In his speech, Mr Bailey outlines his views on the progress made to date, internationally and within the UK, to develop and strengthen:
- risk management standards at central counterparties (CCPs);
- CCP recovery arrangements; and
- resolution tools for CCPs.
In relation to CCP risk standards Mr Bailey notes that internationally, the 2012 CPMI-IOSCO Principles for Financial Market Infrastructure (PFMIs), as implemented in the EU by EMIR, have represented a significant step forward. Within the UK, the PFMIs form a key foundation stone of the BoE’s supervisory approach. As part of this approach, the BoE requires CCPs to complete annual self-assessments against the PFMIs. In addition, recognising the importance of UK-based CCPs across multiple jurisdictions, the BoE has placed the PFMI ‘responsibilities’ on international co-operation at the heart of its supervisory approach. However, Mr Bailey states that whilst the PFMIs have taken regulation a long way, they do not represent an end point to the regulatory journey. Instead, he states that they must be viewed as a “very useful baseline” that must continue to evolve and develop to continue to provide for effective CCP risk management. Mr Bailey mentions that, for example, one clear area of the current international standards that could be further developed to strengthen CCPs’ counterparty credit risk management relates to stress testing requirements.

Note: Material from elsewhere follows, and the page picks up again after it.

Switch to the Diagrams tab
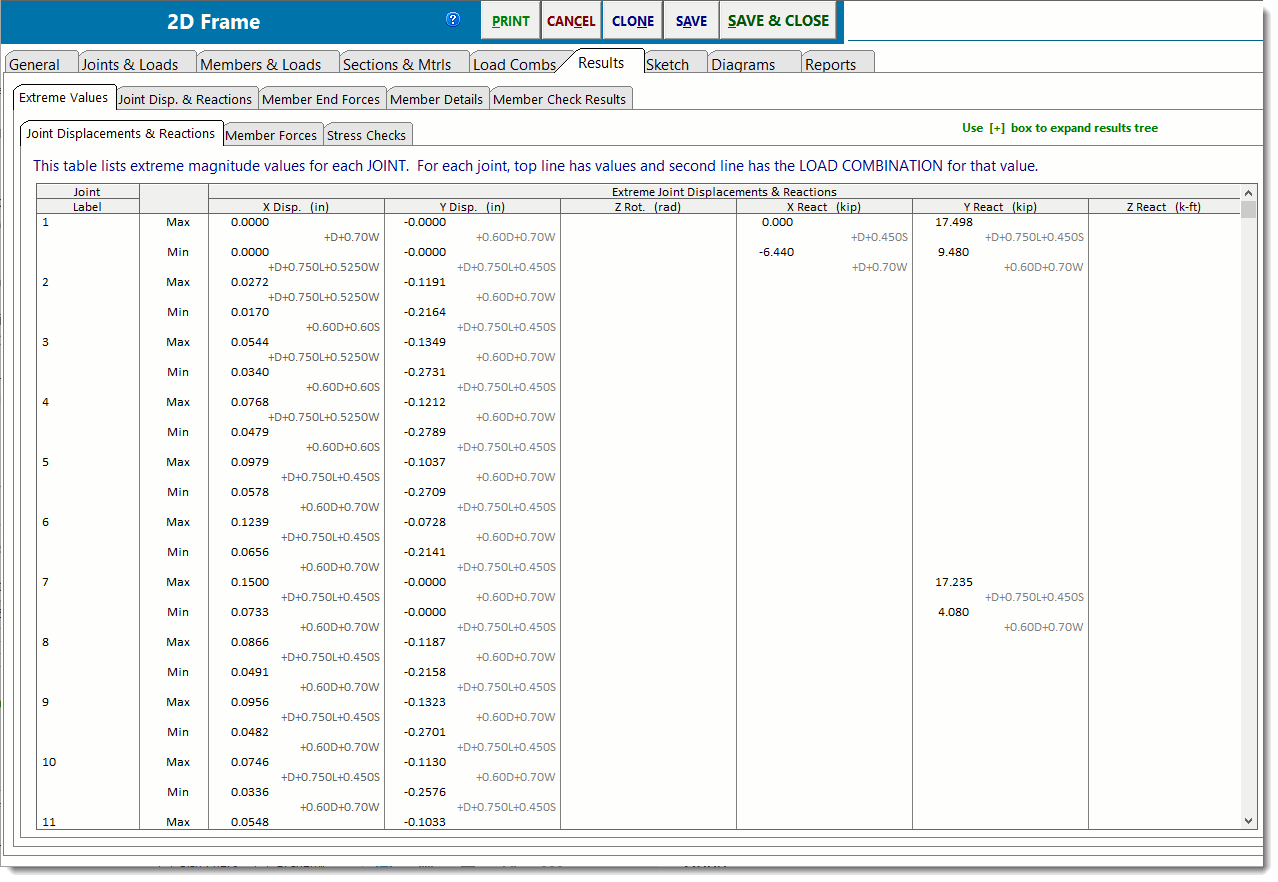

Whilst the PFMIs and EMIR require an appropriately and prudently sized default fund, there is no requirement for CCPs to disclose the details of the stress tests which they may use, which ultimately determines the size of these default funds. Mr Bailey also mentions that the BoE would welcome the development of standardised approaches to designing stress scenarios, which could include standardised regulatory stress tests for CCPs.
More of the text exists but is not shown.